* [About this task]:
Skipping each picture, output the entries exactly as they stand below.

* [Data records]:

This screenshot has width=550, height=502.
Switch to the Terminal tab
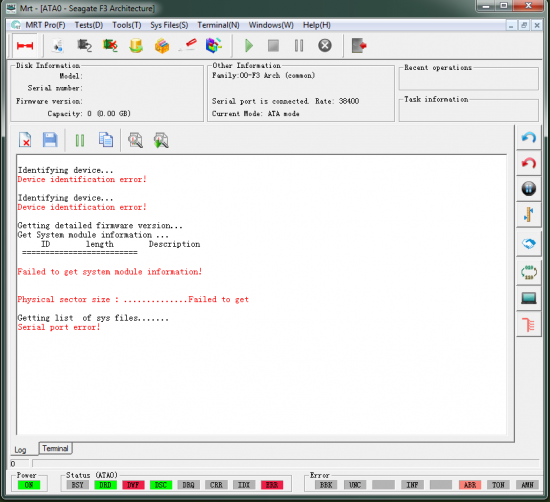(55, 448)
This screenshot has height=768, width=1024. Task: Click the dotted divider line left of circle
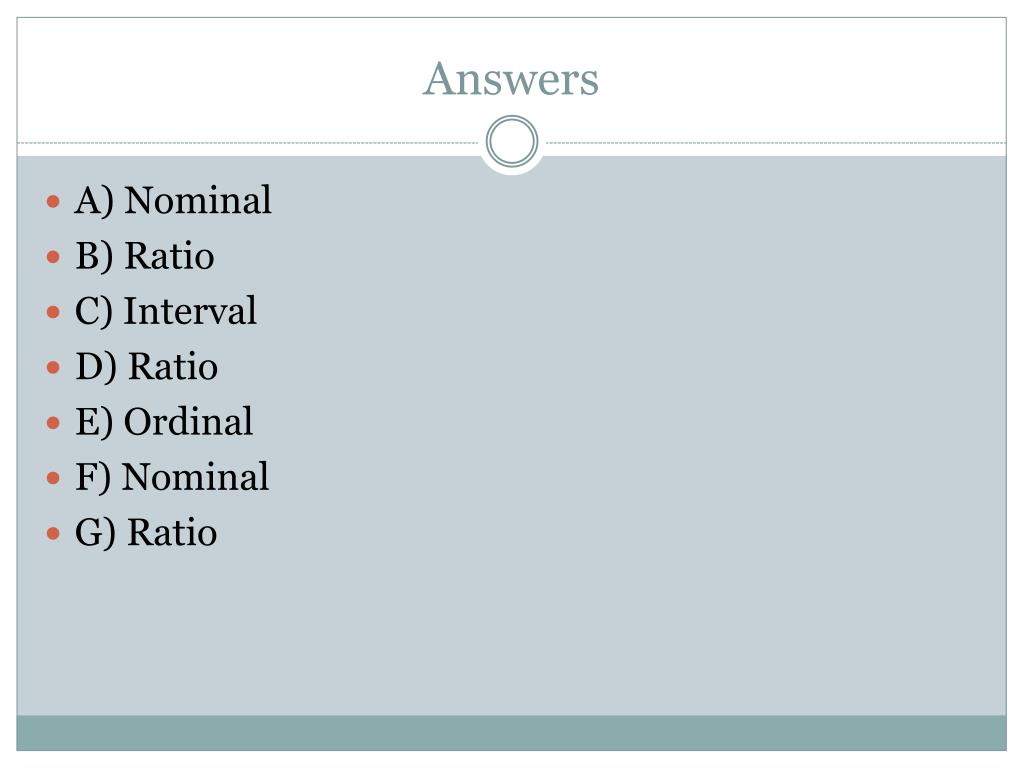[248, 142]
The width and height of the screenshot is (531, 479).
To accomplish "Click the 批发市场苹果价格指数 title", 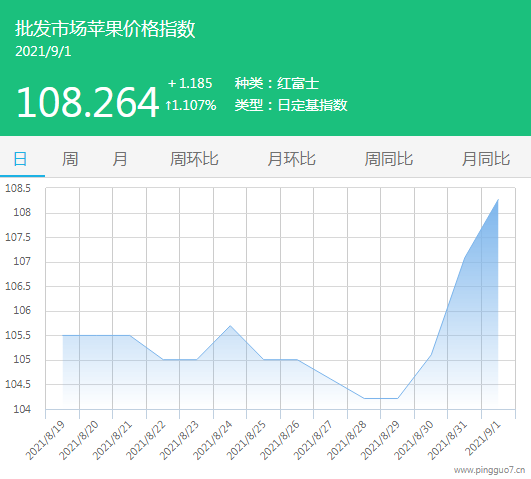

* [Task answer]:
This screenshot has width=550, height=502.
Switch to the Terminal tab
(55, 448)
This screenshot has height=768, width=1024. Task: Click the dotted divider line left of circle
[248, 142]
The width and height of the screenshot is (531, 479).
To accomplish "Click the 批发市场苹果价格指数 title", 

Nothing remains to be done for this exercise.